ABOUT THIS TASK -
Using the listing below, copy exactly the lines from the one containing "Image resolution: width=1182" to the one containing "Click the Try It! heading", both lines included, and no others.
━━━━━━━━━━━━━━━━━━━━━━━━━━━━━━
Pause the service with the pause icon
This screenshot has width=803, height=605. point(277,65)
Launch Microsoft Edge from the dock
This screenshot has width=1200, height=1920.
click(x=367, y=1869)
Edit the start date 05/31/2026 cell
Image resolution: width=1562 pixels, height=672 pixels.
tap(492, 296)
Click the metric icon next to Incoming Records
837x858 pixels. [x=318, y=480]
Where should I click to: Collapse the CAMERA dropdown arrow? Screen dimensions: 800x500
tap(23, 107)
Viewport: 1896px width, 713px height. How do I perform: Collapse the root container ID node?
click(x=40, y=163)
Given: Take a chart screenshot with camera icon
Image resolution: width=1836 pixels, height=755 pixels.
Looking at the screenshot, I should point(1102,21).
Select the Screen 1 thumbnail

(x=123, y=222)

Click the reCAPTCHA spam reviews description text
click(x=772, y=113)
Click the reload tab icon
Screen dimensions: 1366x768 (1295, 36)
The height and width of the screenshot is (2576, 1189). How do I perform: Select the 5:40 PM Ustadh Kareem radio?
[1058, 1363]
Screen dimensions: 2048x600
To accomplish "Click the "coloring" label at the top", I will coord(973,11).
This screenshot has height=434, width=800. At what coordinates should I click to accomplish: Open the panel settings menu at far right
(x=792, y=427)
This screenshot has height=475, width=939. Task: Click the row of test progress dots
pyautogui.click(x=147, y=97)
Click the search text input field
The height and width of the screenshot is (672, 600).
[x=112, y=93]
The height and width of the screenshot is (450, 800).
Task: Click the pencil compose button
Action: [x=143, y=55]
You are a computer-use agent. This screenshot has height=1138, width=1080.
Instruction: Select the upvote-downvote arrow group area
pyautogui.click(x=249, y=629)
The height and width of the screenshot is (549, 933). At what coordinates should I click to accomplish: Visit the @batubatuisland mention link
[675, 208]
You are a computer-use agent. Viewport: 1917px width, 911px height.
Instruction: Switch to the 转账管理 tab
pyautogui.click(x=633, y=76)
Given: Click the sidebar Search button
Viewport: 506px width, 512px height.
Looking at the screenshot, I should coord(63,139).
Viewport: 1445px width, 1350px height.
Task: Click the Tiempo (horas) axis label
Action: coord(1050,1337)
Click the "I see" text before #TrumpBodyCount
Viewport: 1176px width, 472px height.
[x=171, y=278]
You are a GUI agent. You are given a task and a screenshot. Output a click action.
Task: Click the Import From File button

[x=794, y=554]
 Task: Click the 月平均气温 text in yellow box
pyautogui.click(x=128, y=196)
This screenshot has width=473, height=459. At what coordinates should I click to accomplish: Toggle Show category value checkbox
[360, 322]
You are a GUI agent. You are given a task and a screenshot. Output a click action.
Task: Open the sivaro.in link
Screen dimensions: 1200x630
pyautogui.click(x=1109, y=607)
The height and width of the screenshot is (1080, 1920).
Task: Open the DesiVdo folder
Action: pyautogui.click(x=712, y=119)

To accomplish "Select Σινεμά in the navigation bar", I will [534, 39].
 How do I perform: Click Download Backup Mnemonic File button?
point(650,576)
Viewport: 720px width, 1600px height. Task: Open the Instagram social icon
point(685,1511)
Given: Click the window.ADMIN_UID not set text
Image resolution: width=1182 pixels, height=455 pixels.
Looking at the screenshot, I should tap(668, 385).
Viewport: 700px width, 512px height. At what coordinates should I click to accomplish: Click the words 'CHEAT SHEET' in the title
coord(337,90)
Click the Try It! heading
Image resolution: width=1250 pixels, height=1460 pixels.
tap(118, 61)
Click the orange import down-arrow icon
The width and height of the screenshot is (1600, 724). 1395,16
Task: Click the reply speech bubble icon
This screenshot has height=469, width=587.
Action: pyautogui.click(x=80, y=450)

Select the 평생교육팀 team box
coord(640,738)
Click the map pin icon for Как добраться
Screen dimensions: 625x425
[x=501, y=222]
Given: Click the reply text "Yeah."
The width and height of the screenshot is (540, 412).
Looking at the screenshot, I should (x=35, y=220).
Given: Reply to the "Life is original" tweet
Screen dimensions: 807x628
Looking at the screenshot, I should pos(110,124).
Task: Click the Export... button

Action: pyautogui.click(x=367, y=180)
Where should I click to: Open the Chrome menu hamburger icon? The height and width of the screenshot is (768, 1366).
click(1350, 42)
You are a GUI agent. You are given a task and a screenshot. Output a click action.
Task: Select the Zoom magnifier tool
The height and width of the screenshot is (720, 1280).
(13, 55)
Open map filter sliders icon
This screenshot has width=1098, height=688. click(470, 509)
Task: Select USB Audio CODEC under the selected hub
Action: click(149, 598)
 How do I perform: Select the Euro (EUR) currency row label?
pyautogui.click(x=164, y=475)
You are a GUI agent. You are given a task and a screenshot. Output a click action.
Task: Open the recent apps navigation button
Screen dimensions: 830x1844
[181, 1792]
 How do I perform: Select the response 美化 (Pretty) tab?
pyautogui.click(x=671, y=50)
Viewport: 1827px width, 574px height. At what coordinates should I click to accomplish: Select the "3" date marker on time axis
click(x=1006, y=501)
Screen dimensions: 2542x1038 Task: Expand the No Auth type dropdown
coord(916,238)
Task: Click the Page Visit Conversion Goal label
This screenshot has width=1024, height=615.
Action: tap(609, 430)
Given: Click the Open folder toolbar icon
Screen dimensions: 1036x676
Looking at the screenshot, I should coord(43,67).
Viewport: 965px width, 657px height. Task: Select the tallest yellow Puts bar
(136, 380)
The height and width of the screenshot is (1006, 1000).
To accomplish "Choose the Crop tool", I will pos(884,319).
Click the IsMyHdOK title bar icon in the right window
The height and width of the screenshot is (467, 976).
━━━━━━━━━━━━━━━━━━━━━━━━━━━━━━
ANSWER SPACE -
Image resolution: width=1182 pixels, height=455 pixels.
Looking at the screenshot, I should tap(668, 385).
Viewport: 700px width, 512px height. At what coordinates should I click to accomplish: Click the words 'CHEAT SHEET' in the title
coord(337,90)
Click the Try It! heading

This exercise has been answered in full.